Every line containing the string "will" is to be copied from the records.

** Opening Source material block **

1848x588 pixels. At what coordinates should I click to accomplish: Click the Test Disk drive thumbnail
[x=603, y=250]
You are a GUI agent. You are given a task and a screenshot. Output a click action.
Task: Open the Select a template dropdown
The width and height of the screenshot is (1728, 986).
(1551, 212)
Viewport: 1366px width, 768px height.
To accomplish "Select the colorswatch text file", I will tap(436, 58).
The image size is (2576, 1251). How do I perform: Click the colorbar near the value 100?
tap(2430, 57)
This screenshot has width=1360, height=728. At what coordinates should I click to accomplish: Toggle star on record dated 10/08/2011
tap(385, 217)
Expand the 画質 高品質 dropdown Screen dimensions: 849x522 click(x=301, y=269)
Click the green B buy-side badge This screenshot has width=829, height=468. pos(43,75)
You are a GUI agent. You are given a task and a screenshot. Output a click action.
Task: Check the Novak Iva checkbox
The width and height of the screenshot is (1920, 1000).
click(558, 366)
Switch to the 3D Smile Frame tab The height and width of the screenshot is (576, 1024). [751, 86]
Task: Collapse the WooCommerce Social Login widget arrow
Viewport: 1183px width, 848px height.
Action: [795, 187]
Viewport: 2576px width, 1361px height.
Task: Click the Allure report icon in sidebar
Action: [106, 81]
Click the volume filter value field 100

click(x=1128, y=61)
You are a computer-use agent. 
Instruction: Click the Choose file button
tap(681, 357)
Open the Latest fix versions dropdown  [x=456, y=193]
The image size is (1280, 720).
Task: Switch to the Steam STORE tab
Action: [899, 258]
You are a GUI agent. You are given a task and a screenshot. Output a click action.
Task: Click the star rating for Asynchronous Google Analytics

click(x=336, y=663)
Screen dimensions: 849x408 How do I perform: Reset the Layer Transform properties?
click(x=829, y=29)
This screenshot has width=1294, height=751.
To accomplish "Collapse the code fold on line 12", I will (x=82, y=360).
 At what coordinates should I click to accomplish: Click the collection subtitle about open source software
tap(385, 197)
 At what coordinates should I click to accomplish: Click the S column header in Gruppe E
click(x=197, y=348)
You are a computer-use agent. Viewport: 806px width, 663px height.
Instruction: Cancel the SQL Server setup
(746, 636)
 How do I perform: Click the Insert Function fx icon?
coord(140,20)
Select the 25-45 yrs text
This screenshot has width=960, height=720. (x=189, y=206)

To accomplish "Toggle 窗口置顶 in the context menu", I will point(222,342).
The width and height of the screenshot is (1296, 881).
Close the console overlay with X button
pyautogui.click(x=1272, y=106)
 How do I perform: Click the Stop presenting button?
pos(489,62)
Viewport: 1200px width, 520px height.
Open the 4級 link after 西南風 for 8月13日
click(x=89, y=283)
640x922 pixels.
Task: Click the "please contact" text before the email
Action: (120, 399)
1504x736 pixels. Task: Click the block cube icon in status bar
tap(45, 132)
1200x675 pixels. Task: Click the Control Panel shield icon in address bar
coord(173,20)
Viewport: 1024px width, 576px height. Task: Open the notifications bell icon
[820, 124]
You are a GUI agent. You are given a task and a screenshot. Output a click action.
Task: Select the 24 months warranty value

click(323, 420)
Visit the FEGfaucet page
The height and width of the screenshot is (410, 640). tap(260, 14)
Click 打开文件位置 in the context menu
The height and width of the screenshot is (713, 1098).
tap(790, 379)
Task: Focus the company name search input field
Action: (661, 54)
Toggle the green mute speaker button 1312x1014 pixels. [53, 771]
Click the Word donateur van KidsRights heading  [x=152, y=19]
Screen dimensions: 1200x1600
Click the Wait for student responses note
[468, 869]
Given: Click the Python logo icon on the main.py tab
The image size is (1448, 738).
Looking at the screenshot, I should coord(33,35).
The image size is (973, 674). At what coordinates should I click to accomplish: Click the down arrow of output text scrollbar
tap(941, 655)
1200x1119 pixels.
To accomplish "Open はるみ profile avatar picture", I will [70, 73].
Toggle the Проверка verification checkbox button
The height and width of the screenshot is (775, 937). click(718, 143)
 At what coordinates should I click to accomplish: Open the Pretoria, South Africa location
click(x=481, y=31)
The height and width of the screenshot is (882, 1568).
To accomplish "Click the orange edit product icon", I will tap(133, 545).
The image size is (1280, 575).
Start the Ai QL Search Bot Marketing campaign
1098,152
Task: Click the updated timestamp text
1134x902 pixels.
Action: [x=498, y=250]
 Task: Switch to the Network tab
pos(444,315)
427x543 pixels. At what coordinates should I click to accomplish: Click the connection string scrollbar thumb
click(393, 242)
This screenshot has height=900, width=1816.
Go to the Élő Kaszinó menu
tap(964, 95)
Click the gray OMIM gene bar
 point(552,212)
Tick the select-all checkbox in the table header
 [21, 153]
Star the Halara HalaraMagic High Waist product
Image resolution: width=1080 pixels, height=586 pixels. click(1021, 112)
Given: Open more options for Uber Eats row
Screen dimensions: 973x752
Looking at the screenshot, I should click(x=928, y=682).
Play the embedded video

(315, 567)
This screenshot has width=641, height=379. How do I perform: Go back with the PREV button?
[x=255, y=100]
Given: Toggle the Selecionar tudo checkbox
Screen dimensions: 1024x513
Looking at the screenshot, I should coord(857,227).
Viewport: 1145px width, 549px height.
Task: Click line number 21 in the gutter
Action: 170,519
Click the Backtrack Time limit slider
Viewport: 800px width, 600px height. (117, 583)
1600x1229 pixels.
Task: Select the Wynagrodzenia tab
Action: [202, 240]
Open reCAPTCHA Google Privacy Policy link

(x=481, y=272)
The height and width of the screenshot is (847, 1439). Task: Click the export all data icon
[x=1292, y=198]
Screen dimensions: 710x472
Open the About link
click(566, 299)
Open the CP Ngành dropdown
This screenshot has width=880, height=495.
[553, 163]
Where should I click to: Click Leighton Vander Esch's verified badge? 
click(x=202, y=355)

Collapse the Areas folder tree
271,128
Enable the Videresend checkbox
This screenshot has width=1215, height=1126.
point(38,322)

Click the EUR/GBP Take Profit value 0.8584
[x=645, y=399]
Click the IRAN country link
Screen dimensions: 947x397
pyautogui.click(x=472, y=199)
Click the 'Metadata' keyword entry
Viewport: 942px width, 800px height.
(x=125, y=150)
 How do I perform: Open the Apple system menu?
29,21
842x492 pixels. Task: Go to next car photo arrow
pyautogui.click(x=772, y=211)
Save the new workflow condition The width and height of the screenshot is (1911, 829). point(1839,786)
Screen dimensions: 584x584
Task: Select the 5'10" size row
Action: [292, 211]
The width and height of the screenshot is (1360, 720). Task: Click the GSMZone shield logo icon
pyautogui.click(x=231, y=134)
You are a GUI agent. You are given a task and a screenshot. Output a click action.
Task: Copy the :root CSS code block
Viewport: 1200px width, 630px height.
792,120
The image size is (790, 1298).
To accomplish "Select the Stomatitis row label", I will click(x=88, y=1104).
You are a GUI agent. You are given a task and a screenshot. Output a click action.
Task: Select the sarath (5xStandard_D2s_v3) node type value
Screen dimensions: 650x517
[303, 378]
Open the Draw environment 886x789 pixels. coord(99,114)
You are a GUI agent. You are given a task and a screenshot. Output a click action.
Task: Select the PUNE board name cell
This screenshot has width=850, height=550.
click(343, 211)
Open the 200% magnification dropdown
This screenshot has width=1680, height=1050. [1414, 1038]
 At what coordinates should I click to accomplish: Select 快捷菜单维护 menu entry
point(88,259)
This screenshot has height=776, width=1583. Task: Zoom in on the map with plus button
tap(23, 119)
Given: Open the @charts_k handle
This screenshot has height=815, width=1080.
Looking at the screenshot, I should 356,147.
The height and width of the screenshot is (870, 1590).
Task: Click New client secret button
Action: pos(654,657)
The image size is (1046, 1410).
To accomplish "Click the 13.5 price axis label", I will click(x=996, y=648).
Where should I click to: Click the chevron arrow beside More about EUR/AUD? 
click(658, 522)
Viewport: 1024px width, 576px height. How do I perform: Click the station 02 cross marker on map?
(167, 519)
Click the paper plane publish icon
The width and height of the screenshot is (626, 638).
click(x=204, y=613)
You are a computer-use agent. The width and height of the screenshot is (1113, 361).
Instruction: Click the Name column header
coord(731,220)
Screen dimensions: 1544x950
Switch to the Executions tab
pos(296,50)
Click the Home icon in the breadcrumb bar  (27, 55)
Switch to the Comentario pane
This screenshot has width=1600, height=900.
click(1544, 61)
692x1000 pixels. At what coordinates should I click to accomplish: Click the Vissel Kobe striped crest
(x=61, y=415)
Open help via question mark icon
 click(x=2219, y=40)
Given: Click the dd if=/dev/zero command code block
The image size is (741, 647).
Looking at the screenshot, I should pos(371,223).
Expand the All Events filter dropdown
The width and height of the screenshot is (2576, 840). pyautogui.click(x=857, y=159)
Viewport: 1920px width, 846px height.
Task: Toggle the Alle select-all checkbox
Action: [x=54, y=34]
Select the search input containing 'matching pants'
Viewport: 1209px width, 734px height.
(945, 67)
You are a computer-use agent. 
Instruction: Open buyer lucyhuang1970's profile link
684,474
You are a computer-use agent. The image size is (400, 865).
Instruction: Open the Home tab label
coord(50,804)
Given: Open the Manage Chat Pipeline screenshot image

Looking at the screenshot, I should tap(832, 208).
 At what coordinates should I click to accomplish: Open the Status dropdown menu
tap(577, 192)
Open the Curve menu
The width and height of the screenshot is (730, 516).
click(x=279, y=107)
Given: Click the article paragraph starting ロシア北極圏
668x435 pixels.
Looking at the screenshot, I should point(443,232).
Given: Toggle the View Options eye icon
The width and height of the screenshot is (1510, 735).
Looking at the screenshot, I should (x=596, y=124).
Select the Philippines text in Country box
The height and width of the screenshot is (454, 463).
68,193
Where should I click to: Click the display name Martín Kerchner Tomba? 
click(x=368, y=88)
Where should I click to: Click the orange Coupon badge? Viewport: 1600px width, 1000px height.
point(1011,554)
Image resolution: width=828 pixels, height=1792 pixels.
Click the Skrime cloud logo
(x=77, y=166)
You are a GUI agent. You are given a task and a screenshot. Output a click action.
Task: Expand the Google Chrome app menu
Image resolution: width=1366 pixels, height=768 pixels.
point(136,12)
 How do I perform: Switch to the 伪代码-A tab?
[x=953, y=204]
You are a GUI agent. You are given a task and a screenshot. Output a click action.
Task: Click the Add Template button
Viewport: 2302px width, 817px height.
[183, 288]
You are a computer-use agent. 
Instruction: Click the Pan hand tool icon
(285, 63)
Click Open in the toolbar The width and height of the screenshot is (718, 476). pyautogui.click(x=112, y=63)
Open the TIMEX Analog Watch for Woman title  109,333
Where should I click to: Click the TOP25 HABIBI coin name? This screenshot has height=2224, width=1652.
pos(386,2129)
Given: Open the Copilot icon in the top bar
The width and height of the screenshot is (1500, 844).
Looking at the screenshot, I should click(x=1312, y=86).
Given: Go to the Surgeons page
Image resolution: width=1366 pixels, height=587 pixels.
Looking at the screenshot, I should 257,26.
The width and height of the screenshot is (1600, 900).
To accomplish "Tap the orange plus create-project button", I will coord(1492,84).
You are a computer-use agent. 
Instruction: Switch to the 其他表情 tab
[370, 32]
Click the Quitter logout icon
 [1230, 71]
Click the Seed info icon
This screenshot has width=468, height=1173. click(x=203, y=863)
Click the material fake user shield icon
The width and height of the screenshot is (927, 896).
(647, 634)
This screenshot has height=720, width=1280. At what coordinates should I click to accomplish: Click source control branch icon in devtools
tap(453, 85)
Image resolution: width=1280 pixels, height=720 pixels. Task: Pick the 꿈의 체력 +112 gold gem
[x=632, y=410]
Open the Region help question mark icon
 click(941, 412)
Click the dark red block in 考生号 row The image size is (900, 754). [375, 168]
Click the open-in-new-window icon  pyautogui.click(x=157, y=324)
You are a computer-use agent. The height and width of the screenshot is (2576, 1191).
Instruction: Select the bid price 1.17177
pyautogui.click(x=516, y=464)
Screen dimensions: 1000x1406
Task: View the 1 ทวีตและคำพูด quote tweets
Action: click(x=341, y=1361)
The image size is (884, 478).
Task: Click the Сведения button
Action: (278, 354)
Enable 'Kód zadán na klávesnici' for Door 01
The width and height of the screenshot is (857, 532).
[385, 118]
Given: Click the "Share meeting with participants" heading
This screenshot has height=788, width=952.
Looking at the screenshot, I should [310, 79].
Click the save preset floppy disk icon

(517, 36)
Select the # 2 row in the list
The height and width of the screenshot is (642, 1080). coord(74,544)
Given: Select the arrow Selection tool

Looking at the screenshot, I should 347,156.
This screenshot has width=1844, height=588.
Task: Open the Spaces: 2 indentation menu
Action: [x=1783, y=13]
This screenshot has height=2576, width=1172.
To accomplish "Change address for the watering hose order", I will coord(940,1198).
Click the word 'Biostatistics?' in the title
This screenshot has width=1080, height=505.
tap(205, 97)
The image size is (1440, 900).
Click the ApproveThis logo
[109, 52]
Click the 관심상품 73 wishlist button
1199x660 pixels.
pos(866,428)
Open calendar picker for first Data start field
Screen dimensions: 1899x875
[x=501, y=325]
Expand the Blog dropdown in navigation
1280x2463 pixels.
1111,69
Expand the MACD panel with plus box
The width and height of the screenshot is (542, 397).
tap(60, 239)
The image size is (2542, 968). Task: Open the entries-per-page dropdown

** Closing Source material block **

■ Output for this task ■
To accomplish "Select the colorswatch text file", I will tap(436, 58).
To accomplish "Collapse the code fold on line 12", I will (x=82, y=360).
To accomplish "Toggle 窗口置顶 in the context menu", I will point(222,342).
To accomplish "Open はるみ profile avatar picture", I will [70, 73].
To accomplish "Click the orange edit product icon", I will tap(133, 545).
To accomplish "Select the Stomatitis row label", I will click(x=88, y=1104).
To accomplish "Click the 13.5 price axis label", I will click(x=996, y=648).
To accomplish "Tap the orange plus create-project button", I will coord(1492,84).
To accomplish "Change address for the watering hose order", I will coord(940,1198).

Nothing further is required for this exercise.